I almost forgot: Mozart's _A Musical Joke _is full of bizarre "errors" that really are hilarious (not just the really obvious ones-- some of the phrase lengths and cadences are so funny!)


----------



## Meaghan

The whole "Pyramus and Thisbe" sequence in the third act of Britten's _A Midsummer Night's Dream_ is a hilarious parody of 19th Century Italian opera. Particularly funny is the bitonal "O wall, full often hast thou heard my moans." I highly recommend this whole opera to anyone who has never heard it


----------



## Norse

It's very rare that music will actually make me laugh, but there can be details here and there that give me a little chuckle. 
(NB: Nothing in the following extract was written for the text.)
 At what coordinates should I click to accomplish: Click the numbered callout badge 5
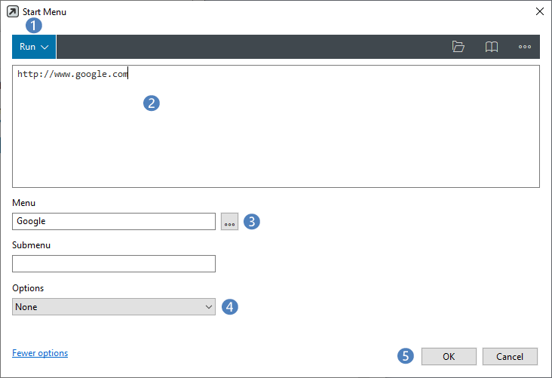click(x=406, y=356)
One piece I find humorous is Rachmaninov's piano transcription of Kreisler's Liebesfreud, which is basically because of the "clash of styles". Rachmaninov takes the charming little, "easy listening" piece by Kreisler and adds his own more advanced harmonies, bombastic and virtuosic, sometimes "rough" style to it. I can't say for sure if the humour is intentional, but I get the feeling that it is.
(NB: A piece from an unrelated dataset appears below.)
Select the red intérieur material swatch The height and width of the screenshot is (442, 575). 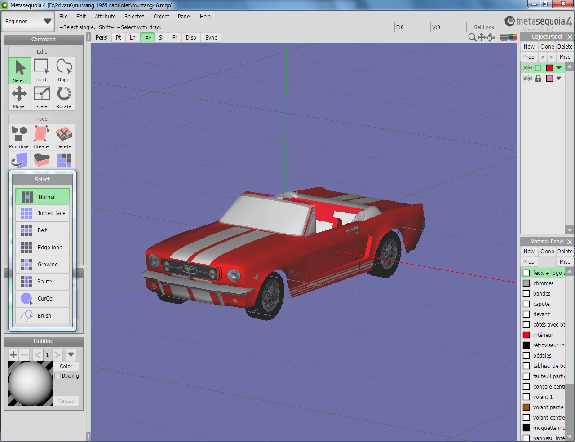pos(526,335)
There's also a piano piece by Satie (from Embryons Desseches) that when the final tonic chord comes and it sounds like the piece is over, he just keeps the tonic chords coming for a while. You can tell he's playing around with people's expectations and making fun of the "emphatic" way a lot of classical music ends. The fact that the piece itself is short doesn't help. 

Another humorous, "tongue in cheek" moment is when Debussy uses the opening motive from Tristan und Isolde in the middle section of Golliwog's Cakewalk (Children's Corner).

Oh, and the ending of the first movement from Poulenc's Piano Concerto (not the one for two pianos). The surprise twist at the end sounds like it's as far away from the tonic you can get..


----------



## Weston

There's lots and lots of funny classical music.

J. S. Bach's Coffee and Peasant Cantatas.
Haydn's "Surprise" Symphony 
Mozart's The Magic Flute
The Turkish march section of Beethoven's Symphony No. 9
Strauss' Till Eulenspiegel's Merry Pranks
Glenn Gould's "So You Want to Write a Fugue." 
and of course Peter Schickele's work, especially the "Unbegun" Symphony.


----------



## Rondo

Jules141 said:


> Malcolm Arnold FTW
> 
> Grand Grand Overture -
> 
> 
> 
> That video is actually inadvertantly funny simply because of the sheer pompousness of it.


That one is interesting, it _really_ has everything but the kitchen sink. Though, it is not that out of place for Arnold. Give _Commonwealth Christmas Overture_ a try and tell me if you don't hear any unexpected, but more conventional, instruments.


----------



## superhorn

The Nose by Shostakovich is a truly bizarre and wacky opera;it's been described as the "Wozzeck of comic opera". It's totally insane and a blast! I've been listening to the brilliantGergiev/Maryinsky recording on the Maryinsky label. 
Nielsen's comic opera Maskarade is also great fun in a more jolly way than the Shostakovivh opera. Don't miss the Da Capo DVD of it. You'll have ball !
Prokofiev's comic opera The Love For Three Oranges is also delightfully wacky, and it seems to anticipate Monty Python by decades ! 
Dvorak's comic opera The Devil and Kate is delightfully droll; it was written around the time of the more famous tragic opera Rusalka, and is its comic counterpart. It features a devil who isn't frightening at all,but a total wimp!


----------



## emiellucifuge

A lot of prokofiev I do find highly ironic.

The 2nd movement of Shostakovich's 5th Symphony, it ends on such a sarcastic mood that dispels any notion of seriousness heard earlier.


----------



## TWhite

I like the irony in a lot of Prokofiev, also. I find "Lieutenant Kije" quite droll and humorous, and certain portions of his Third Piano Concerto are extremely witty. 

There's a lot of dry wit in Rachmaninov's "Rhapsody on a Theme of Paganini", also. I mean, who else would dare to make the "Dies Irae" so pompously funny? 

One other work that always brings a smile is the Brahms "Academic Festival" Overture. A perfectly proportioned orchestral overture made up of German University drinking songs? Very clever.

Tom


----------